Unstructured Data for Information Retrieval¶
Elements of information retrieval:
- Information Needs (User Query)
- Information Resources (Documents)
- System that identifies Sources and indicates relevance
Text Representations in IR¶
Unstructured Representation¶
- Standart text representation
- Bag of words: unordered set of terms
- Good performance but not always relevant results
Example:
“One evening Frodo and Sam were walking together in the cool twilight. Both of them felt restless again. On Frodo suddenly the shadow of parting had falling: the time to leave Lothlorien was near.”
{
"one": 1,
"evening": 1,
"frodo": 2,
...
}
Weakly-Structured Representation¶
- Some group of terms which are more important (e.g. Nouns, named entities)
- Other Terms: ignored or down-scaled
- Needs preprocessing: NLP (e.g. POS tagging: part-of-speech tagging to identify nouns)
Example:
“One evening Frodo and Sam were walking together in the cool twilight. Both of them felt restless again. On Frodo suddenly the shadow of parting had falling: the time to leave Lothlorien was near.”
// Count of Nouns
{
"evening": 1,
"frodo": 2,
"sam": 1,
"twilight": 1,
"shadow": 1,
"lothlorien": 1
}
// Count of Names in Nouns
{
"frodo": 2,
"sam": 1,
}
Structured Representation¶
- Graph with nodes and edges
- Describes relations between terms
Example:
“One evening Frodo and Sam were walking together in the cool twilight. Both of them felt restless again. On Frodo suddenly the shadow of parting had falling: the time to leave Lothlorien was near.”
graph LR
F[Frodo] --> w[walking]
S[Sam] --> w
F --> f[felt restless]
S --> f
F --> h[had falling]
F --> l[leave]
l --> lo[Lothlorien]
h --> s[shadow]
w -- same time --> f
f -- before --> h
h -- before --> l
Text Preprocessing¶
Note
Goal: Reduce Vocabulary Size: remove noise
- How to split words?
- Remove filler words
- Handle differend verb forms, adjectives and nouns with the same stem
- Handle synonyms and similar concepts in other languages
- Different document types needs different preprocessing
Procedure¶
- Extract plain text from document (e.g.
.txt
,.pdf
,.docx
,.html
) - Language detection
- Tokenization (split text to character sequences)

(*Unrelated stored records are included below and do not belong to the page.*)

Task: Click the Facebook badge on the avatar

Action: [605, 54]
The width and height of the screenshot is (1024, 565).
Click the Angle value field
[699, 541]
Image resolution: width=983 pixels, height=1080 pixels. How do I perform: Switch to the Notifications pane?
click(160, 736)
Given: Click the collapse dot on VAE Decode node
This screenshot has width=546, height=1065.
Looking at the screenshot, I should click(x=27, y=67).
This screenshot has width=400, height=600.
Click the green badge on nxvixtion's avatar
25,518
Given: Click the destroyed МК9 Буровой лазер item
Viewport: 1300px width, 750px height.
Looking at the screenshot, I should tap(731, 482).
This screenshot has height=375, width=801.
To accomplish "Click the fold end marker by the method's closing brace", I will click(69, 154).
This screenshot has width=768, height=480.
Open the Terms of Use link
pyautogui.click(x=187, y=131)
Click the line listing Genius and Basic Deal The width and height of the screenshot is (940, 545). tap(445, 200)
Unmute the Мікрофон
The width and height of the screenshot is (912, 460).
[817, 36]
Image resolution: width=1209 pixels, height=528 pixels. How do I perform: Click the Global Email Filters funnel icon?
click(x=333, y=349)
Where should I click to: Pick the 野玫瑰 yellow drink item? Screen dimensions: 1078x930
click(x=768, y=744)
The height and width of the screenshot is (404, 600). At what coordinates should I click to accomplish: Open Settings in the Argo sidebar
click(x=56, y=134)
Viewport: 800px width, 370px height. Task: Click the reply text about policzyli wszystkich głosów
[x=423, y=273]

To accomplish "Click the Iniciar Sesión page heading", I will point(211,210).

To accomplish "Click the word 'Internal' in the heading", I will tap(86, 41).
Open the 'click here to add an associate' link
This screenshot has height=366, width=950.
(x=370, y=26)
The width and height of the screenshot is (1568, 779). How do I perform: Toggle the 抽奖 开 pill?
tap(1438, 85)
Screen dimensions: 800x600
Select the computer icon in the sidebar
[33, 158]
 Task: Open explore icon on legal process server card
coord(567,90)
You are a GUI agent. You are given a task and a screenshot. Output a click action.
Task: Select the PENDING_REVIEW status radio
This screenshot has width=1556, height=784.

- Morphological Normalization (e.g. stemming, lemmatization)
- Stopwords Removal
- Indexing
Tokens and Terms¶
word | string with characters |
term | normalized form of word |
token | instance of term in text |
tokenization | process of splitting text into tokens |
Tokenization/Normlization¶
Methods:
- Rule-based
- Supervised learning
Procedure Normalization 1¶
- Error/Spelling correction
- Case folding: all characters to lowercase
- Morphological normalization: reducing different forms of the same word to a common word
- Inflectional normalization / Lemmatization: normalization of same words to the lexically correct base form
- Derivational normalization: normalization of word to the lexically correct base form (specialized)
- Stemming: normalization of word stem (e.g. "automates", "automated", "automatic" to "automat")
- Porter Stemmer (algorithm which cuts off certain suffixes) 2
Expanding Queries¶
Theoretically very powerful but in practice inefficient because of indexing similar words.
Stopword Removal 3 4¶
- Stopwords: words which are very common and not relevant for IR
- Reduces vocabulary size
- Low significance
- Can match false positives
Boolean Retrieval¶
Note
Method for matching documents against queries with boolean operators (AND, OR, NOT)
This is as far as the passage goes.